La lumière est tamisée, presque théâtrale. Un éléphant de bronze aux pattes d'araignée semble flotter au-dessus du sol, portant un obélisque sur son dos. À quelques pas, une montre coule le long d'une branche comme du camembert oublié au soleil. Bienvenue chez Dalí Paris, le seul musée en France entièrement consacré à Salvador Dalí, lové à trente mètres de la place du Tertre.
Ce musée ne ressemble à aucun autre lieu dédié à Dalí dans le monde. Là où le Teatre-Museu de Figueres célèbre le peintre, Dalí Paris révèle le sculpteur, le graveur, le designer de mobilier.
La collection privée de plus de 300 œuvres a été patiemment constituée par Beniamino Levi, galeriste italien qui rencontra l'artiste en 1974 à l'Hôtel Meurice. Les deux hommes collaborèrent étroitement : Levi convainquit Dalí de transposer en bronze ses images peintes les plus célèbres, créant ainsi une série de 29 sculptures qui donnent corps et volume aux obsessions du maître.
Le musée a ouvert en 1991, deux ans après la mort de Dalí, dans les anciennes carrières de Montmartre. Après une rénovation complète en 2018 signée par l'architecte-scénographe Adeline Rispal, le parcours de 600 m² sur deux niveaux propose une lecture thématique et non chronologique de l'œuvre. Ce choix est malin : on entre par les symboles plutôt que par les dates.
C'est le cœur du musée. Les bronzes de Dalí occupent l'espace avec une présence physique saisissante. L'Éléphant spatial, directement inspiré du tableau La Tentation de saint Antoine, dresse ses pattes filiformes à hauteur d'yeux. Le Profil du temps, cette montre molle devenue icône pop, prend ici une épaisseur littérale. La Vénus spatiale ouvre ses tiroirs sur le corps humain, clin d'œil assumé à la psychanalyse freudienne qui fascinait l'artiste.
Le mobilier surréaliste mérite qu'on s'y attarde. Ces objets du quotidien transformés par le rêve sont une facette de Dalí que peu de visiteurs connaissent avant d'entrer ici. La frontière entre art décoratif et délire onirique s'efface complètement.
Dalí a illustré des textes que l'on n'associe pas spontanément à son univers. Ses gravures pour Alice au pays des merveilles, Roméo et Juliette, Don Quichotte et la Bible révèlent un dessinateur d'une précision redoutable, capable de passer de l'aquarelle délicate à l'eau-forte la plus incisive. Chaque ouvrage illustré est exposé comme un objet d'art à part entière.

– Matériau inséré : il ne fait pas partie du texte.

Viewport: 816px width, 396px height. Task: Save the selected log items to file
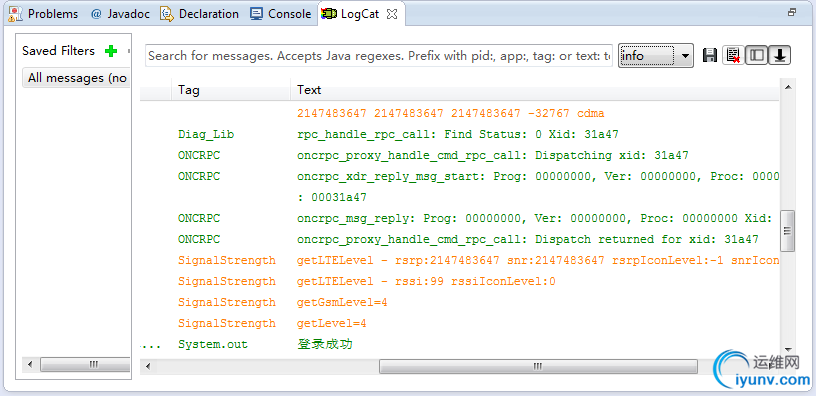710,55
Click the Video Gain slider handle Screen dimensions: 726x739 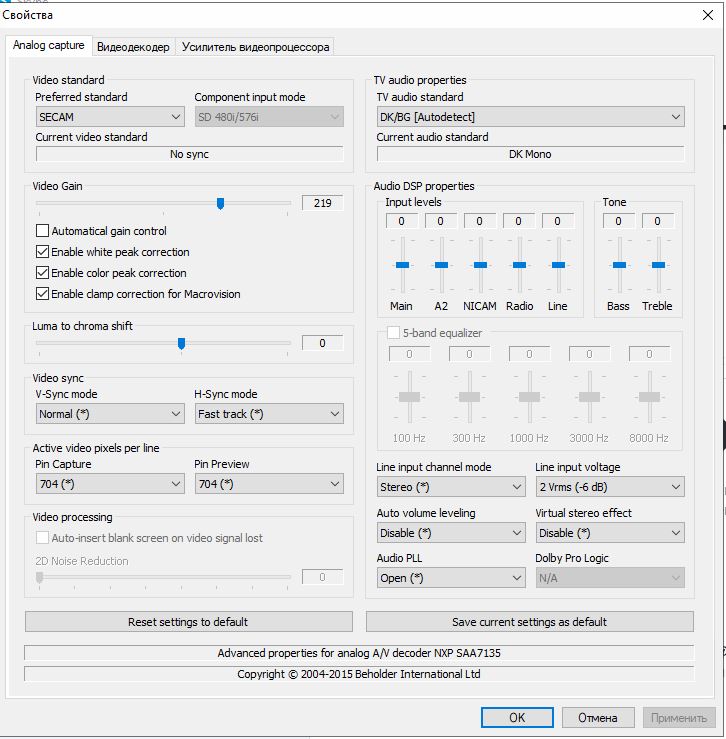pos(220,203)
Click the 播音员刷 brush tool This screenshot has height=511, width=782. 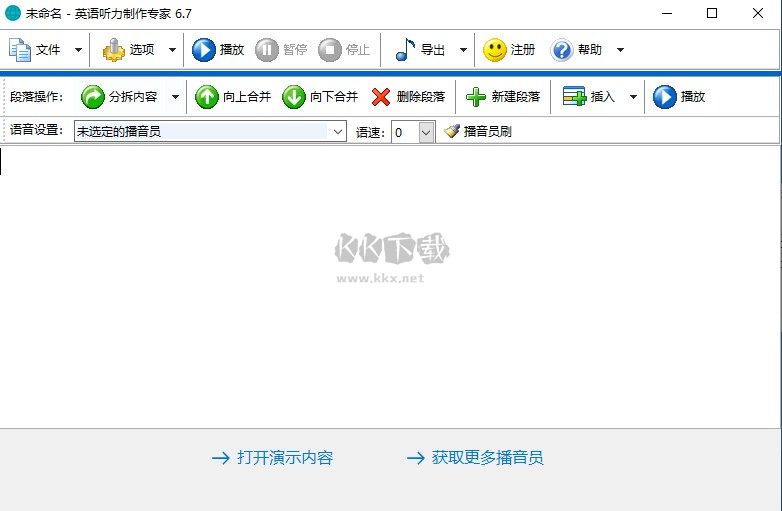478,131
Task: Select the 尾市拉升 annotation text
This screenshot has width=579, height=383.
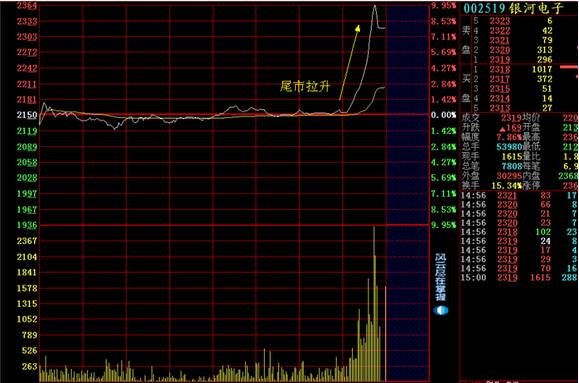Action: (305, 86)

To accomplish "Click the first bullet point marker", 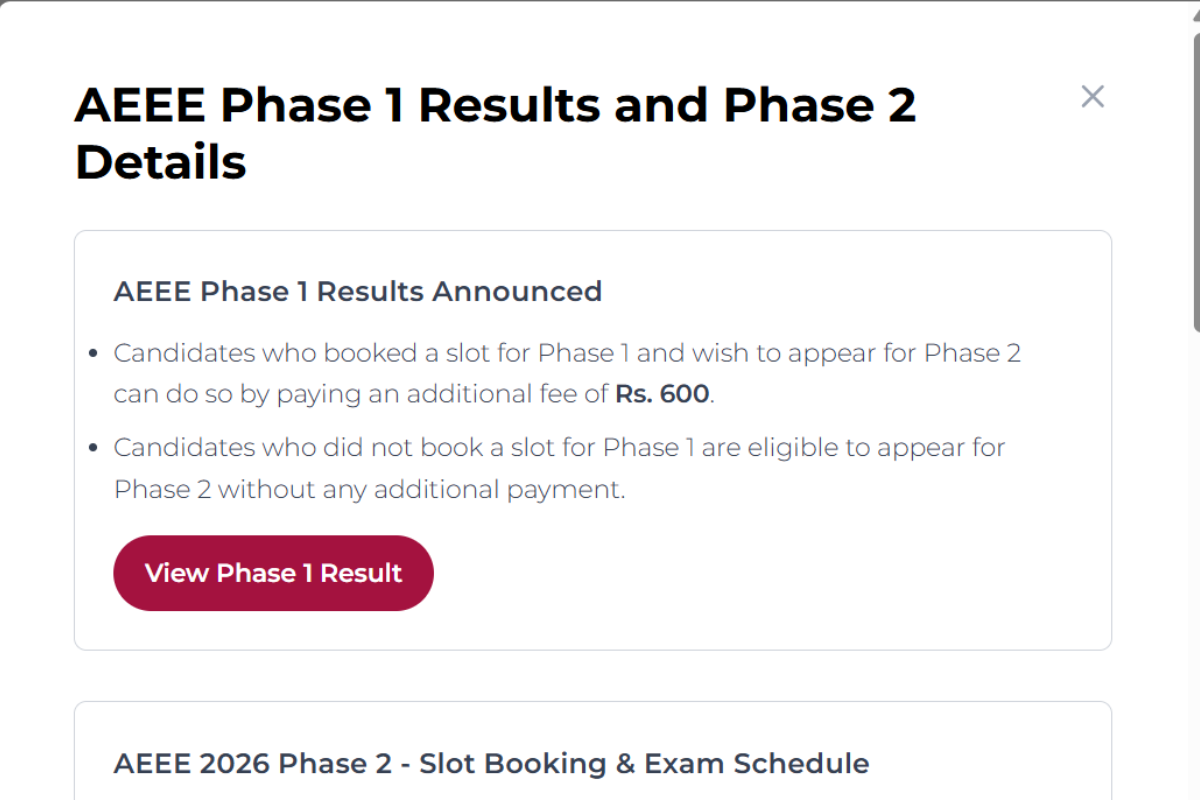I will 93,351.
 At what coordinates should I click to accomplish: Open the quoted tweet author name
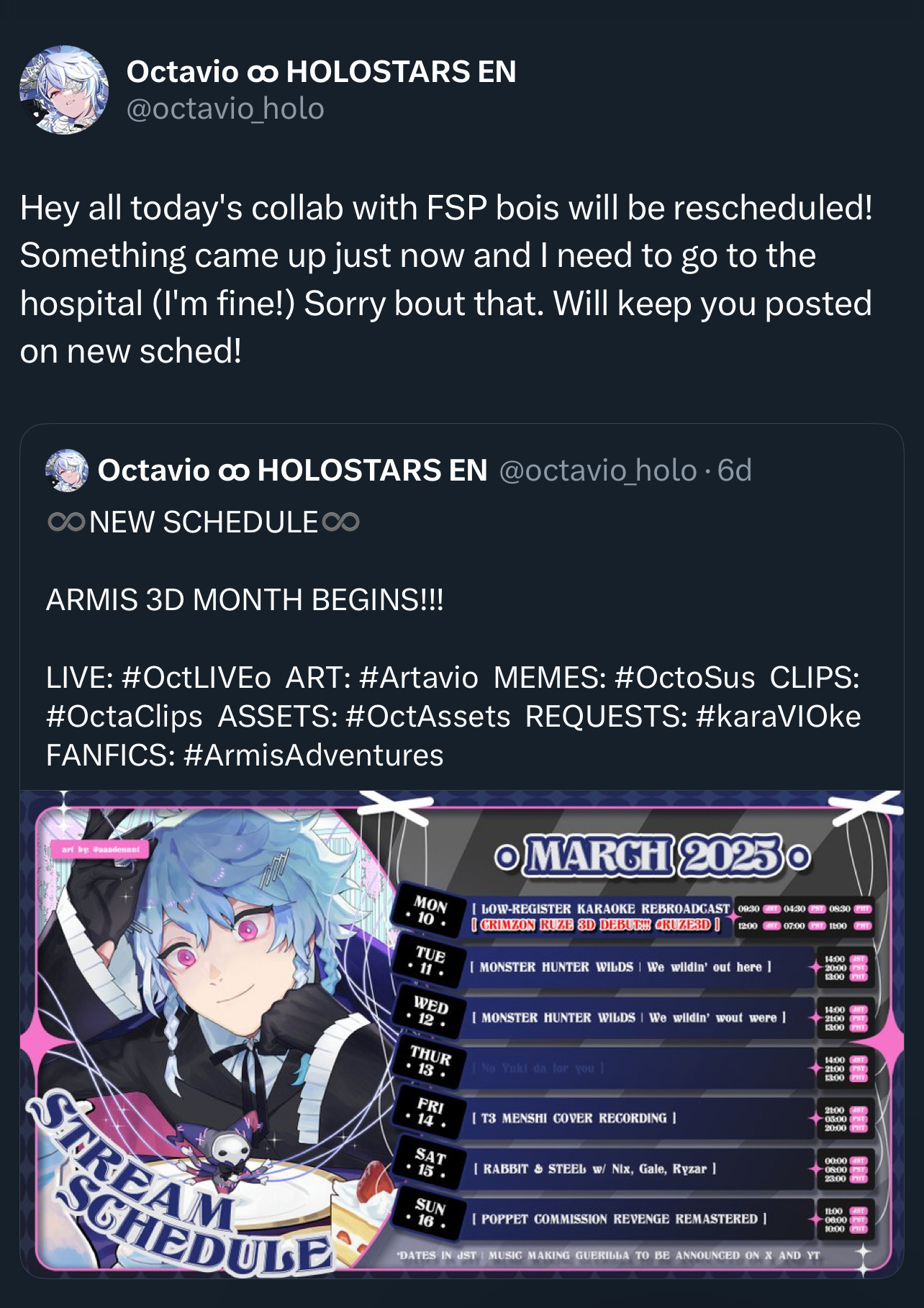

Les lithographies offrent un accès direct au trait de Dalí, sans l'intermédiaire du bronze ou de la peinture à l'huile. On y perçoit la rapidité du geste, les repentirs, la nervosité de la main. Pour les amateurs d'art graphique, c'est probablement la section la plus révélatrice du musée.
Le parcours se termine dans un espace galerie où des œuvres de Dalí sont proposées à la vente. Huiles sur toile, dessins, sculptures numérotées : les prix s'échelonnent de quelques milliers à plusieurs dizaines de milliers d'euros. Le passage du contemplateur au collectionneur potentiel est assumé par le lieu. Certains visiteurs trouvent la transition abrupte, d'autres y voient une cohérence avec le personnage de Dalí, lui-même grand promoteur de son propre travail.
Conseil d'ami : achetez vos billets exclusivement sur le site officiel daliparis.com ou directement sur place. Le musée ne reconnaît plus les billets vendus par des plateformes tierces, et plusieurs visiteurs ont dû payer deux fois. Privilégiez une visite en semaine, en début de matinée : le lieu est souvent désert et l'intimité avec les œuvres change radicalement l'expérience.